Fast forward to this year. I rejoined 24 Hour Fitness, despite the Interdictum! (which, incidentally, is Latin for restraining order). They just blanket San Diego like no other gym, and I figured if I stuck with monthly fees no harm could occur.

Enters new roomie. I go online and get a Guest Pass. The site asks me all about him, then asks at what gym I’d like to pick up the pass. Then it tells me to print out the pass, or just show the smartphone with the email.

We go to the gym we specified. Point Loma, across the bridge. I’ve gone there for several months, maybe even more than a year. At the front desk, the lady asks me for my ZIP code. I tell her 92109. She says only people from 92110 can get a guest pass.

She is quickly joined by a personal trainer. I didn’t know her, but I knew him, and when he repeated the same story independently, I knew there was a higher authority at work. If I wanted my roomie to work out that day, I would have to pay a guest fee of (I kid you not) $20.

I left and quit the gym that very moment. On the one hand, I had a guest pass that said I should show up at the same gym that told me (technically: my new roomie) I had to pay $20 for the privilege of working out there.

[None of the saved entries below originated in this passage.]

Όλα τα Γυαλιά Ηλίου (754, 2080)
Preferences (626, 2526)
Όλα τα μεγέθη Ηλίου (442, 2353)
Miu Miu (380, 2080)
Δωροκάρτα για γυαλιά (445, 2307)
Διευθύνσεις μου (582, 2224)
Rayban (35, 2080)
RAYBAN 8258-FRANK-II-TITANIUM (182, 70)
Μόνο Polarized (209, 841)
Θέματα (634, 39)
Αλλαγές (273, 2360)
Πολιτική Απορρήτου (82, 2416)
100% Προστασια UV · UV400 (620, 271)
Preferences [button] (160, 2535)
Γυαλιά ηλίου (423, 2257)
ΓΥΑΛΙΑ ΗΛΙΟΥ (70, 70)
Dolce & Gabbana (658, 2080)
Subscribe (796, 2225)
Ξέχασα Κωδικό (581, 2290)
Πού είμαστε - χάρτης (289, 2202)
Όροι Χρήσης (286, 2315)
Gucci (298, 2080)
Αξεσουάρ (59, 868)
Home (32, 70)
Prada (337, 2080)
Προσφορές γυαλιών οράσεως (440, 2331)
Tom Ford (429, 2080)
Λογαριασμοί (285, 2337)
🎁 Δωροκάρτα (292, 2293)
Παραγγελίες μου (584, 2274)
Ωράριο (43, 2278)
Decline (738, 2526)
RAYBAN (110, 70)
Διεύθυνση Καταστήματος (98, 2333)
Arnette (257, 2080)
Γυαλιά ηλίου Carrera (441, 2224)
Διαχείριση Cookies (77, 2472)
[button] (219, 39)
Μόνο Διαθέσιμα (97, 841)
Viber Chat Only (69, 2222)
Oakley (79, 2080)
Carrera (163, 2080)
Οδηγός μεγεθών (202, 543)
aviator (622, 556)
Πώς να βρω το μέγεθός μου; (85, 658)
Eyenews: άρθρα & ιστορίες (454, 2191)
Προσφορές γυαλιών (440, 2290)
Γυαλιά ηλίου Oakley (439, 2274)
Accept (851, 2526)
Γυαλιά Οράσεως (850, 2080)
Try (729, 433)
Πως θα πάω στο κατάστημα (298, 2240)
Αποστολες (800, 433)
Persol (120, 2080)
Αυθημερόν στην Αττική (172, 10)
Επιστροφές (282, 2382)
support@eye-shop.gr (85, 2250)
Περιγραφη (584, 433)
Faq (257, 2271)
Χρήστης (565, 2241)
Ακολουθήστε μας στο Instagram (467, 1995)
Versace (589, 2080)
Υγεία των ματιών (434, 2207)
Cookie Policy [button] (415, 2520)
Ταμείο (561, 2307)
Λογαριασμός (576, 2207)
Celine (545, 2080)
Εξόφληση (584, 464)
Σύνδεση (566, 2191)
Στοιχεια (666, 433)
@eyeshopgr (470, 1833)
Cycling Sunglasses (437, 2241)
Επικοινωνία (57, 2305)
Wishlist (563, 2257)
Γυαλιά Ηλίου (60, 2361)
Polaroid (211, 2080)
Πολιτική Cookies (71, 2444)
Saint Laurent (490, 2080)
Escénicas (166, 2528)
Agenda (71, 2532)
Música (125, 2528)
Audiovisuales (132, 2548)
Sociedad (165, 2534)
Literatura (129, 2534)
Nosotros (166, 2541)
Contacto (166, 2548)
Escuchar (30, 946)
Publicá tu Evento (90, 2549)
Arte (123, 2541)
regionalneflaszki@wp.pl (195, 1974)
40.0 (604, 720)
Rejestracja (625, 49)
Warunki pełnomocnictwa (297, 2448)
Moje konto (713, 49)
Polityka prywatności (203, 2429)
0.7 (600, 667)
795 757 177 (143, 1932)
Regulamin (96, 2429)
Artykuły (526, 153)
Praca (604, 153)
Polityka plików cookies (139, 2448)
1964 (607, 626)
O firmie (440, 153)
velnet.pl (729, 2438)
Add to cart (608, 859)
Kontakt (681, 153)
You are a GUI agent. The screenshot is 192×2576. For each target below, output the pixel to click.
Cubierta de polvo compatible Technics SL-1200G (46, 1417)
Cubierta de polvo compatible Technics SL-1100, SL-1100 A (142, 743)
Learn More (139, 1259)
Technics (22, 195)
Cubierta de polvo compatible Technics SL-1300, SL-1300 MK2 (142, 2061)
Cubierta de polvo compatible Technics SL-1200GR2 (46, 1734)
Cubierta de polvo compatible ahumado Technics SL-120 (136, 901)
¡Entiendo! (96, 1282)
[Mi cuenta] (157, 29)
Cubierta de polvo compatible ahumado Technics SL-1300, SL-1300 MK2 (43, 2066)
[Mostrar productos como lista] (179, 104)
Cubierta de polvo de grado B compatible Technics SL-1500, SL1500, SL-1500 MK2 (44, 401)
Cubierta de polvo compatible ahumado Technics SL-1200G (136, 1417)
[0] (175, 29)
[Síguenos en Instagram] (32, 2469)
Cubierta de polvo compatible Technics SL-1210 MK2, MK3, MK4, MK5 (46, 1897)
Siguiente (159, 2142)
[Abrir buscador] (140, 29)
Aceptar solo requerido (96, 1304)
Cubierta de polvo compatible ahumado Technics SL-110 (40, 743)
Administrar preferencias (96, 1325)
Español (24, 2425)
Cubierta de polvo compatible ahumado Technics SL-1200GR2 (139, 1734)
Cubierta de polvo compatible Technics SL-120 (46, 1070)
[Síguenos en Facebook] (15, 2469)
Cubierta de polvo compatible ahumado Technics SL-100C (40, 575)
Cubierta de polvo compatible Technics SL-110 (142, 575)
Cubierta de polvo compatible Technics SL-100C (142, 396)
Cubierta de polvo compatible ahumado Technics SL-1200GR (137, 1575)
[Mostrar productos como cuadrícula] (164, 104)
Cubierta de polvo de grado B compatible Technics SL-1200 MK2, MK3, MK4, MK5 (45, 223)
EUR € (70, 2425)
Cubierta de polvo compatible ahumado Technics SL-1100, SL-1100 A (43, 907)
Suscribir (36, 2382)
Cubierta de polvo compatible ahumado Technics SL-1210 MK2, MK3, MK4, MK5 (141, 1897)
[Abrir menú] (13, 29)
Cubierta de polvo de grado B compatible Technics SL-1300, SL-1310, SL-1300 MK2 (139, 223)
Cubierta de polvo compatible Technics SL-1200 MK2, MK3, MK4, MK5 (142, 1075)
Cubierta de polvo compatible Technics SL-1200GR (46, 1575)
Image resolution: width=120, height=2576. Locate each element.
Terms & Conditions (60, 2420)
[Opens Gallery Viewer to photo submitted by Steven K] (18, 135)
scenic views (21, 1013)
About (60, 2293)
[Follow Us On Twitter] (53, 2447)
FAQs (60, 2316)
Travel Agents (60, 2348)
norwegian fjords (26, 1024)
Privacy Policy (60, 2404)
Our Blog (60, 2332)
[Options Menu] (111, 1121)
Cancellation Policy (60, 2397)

It helped that it was the last day of the pay cycle. It was the 24th, and the 25th is when they charge you (the “billing cycle”) while my membership started on the 31st (I got a year end deal, so it was easy to remember – the “membership cycle”).

If you want to leave 24 Hour Fitness (maybe useful to others), you have to do so within the limits of the billing AND the membership cycle. So you quit today: you will have to pay until both the membership and the billing cycle are over.

To make sure it was clear when I had quit, I also went to the Garnet Street gym and quit there in person (the other one was a letter I sent that same morning). The guy there, real nice (not that the ones in Point Loma weren’t nice – they absolutely were), told me he was going to take care of it.

The next day, I went online to check what’s what, and my membership already resulted as inactive (either terminated, or cancelled, or whatever word they used). Then, weeks later, I received a final statement in which they refunded me $1 – presumably because I had quit one day ahead of the end of the billing cycle. That was odd. What was even odder is that, in the membership agreement, they state that you pay the first and last month up front. Which is what I did. But they didn’t refund me that last month.

I am sure they would chalk it up to a “billing mistake.” I like to chalk it up to that being business as usual for 24 Hour Fitness, which is now on a permanent Interdictum!